SEOUL - South Korea would carry out immediate airstrikes on North Korea in the event of further aggression from its neighbour, the man appointed Seoul’s new defence minister said Friday.

The military would “soundly strike back to ensure that the enemy could no longer provoke us”, Kim Kwan Jin said at his confirmation hearing in parliament, adding that such strikes would “definitely” include airstrikes.

The vow by the former commander of the Joint Chiefs of Staff came 10 days after a North Korean artillery attack on Yeonpyeong, a South Korean island in the Yellow Sea. Two civilians and two soldiers were killed.

South Korea’s military returned fire, but it and the government were criticised for responding too late and too laxly.
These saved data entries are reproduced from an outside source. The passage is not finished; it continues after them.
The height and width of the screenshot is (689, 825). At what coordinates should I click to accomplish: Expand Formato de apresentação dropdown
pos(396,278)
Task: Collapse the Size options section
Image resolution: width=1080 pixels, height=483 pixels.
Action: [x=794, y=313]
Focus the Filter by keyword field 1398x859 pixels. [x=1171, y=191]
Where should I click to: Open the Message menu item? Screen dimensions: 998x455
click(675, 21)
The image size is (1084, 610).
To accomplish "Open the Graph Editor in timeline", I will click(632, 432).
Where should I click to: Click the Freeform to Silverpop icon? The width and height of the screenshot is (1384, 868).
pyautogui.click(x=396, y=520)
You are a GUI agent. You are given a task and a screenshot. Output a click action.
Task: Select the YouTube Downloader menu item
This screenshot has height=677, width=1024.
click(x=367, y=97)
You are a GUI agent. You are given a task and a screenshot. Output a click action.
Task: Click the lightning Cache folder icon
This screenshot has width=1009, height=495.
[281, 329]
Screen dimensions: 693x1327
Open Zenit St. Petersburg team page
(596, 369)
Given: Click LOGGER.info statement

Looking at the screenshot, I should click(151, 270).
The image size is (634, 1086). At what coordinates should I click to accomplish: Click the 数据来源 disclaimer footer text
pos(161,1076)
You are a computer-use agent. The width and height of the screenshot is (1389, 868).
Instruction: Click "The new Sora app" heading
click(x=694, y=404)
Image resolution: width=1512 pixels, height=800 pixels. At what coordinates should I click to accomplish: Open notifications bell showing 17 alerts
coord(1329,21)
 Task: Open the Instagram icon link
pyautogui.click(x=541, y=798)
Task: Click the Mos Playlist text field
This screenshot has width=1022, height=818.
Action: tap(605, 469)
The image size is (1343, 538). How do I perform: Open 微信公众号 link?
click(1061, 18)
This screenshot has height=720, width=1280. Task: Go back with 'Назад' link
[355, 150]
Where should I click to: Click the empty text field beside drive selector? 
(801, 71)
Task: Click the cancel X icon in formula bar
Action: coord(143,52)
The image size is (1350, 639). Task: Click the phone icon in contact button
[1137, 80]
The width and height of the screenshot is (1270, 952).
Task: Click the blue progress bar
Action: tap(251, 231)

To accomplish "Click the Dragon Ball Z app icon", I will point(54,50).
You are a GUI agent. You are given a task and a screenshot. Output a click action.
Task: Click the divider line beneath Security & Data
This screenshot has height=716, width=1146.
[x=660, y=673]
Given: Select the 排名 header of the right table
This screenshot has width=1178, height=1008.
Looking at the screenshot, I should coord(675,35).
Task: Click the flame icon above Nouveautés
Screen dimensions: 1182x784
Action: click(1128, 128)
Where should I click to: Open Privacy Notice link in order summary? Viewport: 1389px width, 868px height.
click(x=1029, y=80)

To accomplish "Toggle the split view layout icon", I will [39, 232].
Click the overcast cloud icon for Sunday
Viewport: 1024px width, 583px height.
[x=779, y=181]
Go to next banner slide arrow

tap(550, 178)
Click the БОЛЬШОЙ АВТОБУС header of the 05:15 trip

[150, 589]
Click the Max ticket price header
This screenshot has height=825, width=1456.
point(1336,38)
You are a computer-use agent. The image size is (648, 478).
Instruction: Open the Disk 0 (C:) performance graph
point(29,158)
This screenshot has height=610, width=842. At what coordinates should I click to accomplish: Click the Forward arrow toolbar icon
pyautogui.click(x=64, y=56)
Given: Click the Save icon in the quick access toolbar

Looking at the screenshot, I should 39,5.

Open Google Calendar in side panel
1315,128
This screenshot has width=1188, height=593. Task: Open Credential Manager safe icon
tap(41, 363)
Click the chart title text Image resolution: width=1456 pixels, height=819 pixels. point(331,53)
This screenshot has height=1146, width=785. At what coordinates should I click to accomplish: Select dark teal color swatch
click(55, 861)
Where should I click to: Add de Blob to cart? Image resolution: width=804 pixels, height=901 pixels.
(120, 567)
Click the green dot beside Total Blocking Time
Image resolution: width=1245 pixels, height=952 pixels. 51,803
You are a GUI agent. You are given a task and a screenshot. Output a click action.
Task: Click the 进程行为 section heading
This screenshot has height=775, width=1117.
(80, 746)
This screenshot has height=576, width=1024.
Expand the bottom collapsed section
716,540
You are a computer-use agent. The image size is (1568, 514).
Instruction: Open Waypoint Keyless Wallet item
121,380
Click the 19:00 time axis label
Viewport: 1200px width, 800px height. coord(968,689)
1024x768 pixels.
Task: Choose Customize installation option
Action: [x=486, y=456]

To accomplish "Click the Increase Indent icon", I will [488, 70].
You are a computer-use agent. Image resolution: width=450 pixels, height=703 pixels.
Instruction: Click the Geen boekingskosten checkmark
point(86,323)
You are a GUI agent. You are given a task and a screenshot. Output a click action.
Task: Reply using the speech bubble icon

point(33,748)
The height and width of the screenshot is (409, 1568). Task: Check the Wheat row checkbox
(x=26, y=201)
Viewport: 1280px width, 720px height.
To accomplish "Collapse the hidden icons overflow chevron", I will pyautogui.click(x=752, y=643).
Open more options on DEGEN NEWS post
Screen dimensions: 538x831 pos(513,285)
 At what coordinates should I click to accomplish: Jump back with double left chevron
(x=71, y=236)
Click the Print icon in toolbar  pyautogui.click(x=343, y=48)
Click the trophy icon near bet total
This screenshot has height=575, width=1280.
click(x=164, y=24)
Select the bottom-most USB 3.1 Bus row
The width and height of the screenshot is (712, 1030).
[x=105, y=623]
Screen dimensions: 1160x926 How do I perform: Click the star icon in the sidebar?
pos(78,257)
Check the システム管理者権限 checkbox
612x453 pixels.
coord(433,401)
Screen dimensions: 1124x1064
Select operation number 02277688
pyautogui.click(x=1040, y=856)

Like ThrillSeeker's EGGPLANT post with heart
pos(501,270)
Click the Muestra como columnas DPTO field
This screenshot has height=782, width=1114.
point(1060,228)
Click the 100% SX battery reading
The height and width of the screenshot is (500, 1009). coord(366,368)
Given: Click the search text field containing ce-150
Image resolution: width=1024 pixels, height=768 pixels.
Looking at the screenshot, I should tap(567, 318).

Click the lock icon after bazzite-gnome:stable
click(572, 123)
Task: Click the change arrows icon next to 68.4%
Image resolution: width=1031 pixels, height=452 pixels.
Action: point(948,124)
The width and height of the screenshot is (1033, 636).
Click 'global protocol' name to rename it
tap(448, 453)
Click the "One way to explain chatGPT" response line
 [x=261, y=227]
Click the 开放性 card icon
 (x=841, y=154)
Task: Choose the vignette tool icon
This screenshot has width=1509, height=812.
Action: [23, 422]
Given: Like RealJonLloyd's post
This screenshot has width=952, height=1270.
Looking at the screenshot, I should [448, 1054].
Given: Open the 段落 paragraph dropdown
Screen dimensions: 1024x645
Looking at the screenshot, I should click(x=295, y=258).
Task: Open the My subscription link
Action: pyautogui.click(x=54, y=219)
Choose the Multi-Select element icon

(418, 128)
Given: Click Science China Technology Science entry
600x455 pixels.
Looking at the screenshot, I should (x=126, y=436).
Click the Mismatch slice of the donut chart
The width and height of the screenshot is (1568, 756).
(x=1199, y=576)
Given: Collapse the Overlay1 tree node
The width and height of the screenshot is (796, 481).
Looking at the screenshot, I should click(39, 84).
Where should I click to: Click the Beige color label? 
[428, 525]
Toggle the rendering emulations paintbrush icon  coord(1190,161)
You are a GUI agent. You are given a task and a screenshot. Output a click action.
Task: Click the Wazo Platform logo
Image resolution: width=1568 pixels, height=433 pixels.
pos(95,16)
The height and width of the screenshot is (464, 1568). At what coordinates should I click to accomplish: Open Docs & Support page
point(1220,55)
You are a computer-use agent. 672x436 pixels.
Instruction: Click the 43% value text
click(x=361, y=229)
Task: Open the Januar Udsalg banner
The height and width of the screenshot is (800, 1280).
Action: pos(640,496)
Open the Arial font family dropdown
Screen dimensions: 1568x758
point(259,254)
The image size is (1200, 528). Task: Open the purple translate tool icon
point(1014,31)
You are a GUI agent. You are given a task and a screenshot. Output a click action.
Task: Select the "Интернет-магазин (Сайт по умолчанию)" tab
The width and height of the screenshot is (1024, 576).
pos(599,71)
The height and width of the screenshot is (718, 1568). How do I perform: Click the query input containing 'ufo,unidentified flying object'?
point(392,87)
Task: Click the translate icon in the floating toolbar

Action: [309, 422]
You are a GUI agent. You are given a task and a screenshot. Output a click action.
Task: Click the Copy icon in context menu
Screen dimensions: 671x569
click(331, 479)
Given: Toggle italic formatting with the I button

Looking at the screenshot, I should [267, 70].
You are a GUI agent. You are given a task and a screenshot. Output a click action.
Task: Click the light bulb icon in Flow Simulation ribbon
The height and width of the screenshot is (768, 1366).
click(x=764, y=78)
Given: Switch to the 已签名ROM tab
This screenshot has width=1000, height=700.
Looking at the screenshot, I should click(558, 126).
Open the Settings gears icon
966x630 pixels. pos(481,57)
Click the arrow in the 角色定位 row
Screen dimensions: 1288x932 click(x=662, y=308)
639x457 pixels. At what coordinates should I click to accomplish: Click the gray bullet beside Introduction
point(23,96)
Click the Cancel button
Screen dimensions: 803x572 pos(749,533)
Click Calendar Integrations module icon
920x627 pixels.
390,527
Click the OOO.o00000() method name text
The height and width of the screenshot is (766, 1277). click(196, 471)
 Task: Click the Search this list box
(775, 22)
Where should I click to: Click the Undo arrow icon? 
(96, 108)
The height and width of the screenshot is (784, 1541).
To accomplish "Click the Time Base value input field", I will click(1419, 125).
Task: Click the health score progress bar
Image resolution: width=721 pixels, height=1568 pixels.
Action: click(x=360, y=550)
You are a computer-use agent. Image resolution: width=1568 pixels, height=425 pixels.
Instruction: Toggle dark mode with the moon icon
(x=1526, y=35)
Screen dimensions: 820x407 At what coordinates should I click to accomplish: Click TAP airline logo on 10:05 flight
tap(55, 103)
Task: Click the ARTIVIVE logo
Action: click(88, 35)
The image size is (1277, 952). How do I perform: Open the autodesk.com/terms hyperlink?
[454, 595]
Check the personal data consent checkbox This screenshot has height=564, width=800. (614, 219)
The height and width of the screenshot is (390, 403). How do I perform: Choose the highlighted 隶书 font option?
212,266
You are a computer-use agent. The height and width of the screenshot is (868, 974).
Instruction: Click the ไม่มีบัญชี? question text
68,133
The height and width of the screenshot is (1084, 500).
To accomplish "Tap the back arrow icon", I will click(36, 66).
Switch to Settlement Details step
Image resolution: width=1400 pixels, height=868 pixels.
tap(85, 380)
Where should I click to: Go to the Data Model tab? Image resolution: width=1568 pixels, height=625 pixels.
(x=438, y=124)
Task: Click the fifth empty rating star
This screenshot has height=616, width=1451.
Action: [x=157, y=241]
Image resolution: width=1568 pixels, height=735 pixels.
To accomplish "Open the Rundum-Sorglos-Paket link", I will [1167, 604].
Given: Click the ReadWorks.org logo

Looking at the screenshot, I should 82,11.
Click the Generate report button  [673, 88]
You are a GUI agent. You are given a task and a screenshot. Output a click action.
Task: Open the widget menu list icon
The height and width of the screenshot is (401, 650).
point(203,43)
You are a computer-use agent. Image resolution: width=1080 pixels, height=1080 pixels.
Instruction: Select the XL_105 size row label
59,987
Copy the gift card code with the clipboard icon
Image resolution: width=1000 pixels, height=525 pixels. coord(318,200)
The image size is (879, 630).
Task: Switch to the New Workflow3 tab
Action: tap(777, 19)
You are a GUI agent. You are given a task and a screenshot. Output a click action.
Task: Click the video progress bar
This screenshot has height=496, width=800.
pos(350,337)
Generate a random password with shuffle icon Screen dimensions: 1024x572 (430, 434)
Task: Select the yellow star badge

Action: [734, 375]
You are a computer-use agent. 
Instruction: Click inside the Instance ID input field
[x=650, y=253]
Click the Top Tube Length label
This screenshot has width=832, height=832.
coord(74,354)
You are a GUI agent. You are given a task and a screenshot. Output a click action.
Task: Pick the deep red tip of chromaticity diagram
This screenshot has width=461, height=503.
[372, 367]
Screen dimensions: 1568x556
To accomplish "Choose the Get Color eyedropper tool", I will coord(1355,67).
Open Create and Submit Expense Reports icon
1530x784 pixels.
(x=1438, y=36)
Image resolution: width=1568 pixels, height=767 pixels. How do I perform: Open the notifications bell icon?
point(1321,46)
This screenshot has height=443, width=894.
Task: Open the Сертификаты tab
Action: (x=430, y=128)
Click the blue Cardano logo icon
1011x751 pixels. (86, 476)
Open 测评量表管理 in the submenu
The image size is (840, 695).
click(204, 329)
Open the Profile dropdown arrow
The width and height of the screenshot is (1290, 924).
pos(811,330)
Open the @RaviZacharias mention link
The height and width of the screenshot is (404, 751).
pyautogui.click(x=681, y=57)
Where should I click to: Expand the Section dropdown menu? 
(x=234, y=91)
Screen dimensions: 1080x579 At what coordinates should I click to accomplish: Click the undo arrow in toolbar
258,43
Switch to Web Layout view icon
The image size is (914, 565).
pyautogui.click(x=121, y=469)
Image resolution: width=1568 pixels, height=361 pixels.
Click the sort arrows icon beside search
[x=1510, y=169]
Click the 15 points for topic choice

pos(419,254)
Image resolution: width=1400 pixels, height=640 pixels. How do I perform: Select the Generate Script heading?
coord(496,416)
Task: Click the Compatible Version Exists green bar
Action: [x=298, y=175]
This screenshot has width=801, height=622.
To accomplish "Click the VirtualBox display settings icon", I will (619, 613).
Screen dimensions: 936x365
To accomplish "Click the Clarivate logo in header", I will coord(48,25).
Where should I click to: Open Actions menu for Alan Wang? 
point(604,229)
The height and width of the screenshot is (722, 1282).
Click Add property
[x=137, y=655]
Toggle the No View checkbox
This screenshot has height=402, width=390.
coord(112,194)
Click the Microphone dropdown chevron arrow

Then-defence minister Kim Tae Young resigned three days later.

Kim Kwan Jin said Friday that South Korea should have answered the attack with airstrikes.

He said he did not believe that North Korea would risk an all-out war because there were too many uncertainties, such as the weak economy of the Stalinist nation and the planned transfer of power from leader Kim Jong Il, who is believed to be ailing, to his son Kim Jong Un.

South Korea’s military plans a series of live-ammunition artillery exercises in the near future around the country, including Yeonpyeong, as a show of strength, media reports said.

They said the exercises were to begin Monday, but a spokesman for the Joint Chiefs of Staff would not confirm the reports.

South Korea has dramatically strengthened its military forces on five islands near the two Koreas’ disputed border in the Yellow Sea since the Nov 23 artillery bombardment.

Seoul has denied Pyongyang’s charge that it provoked that attack.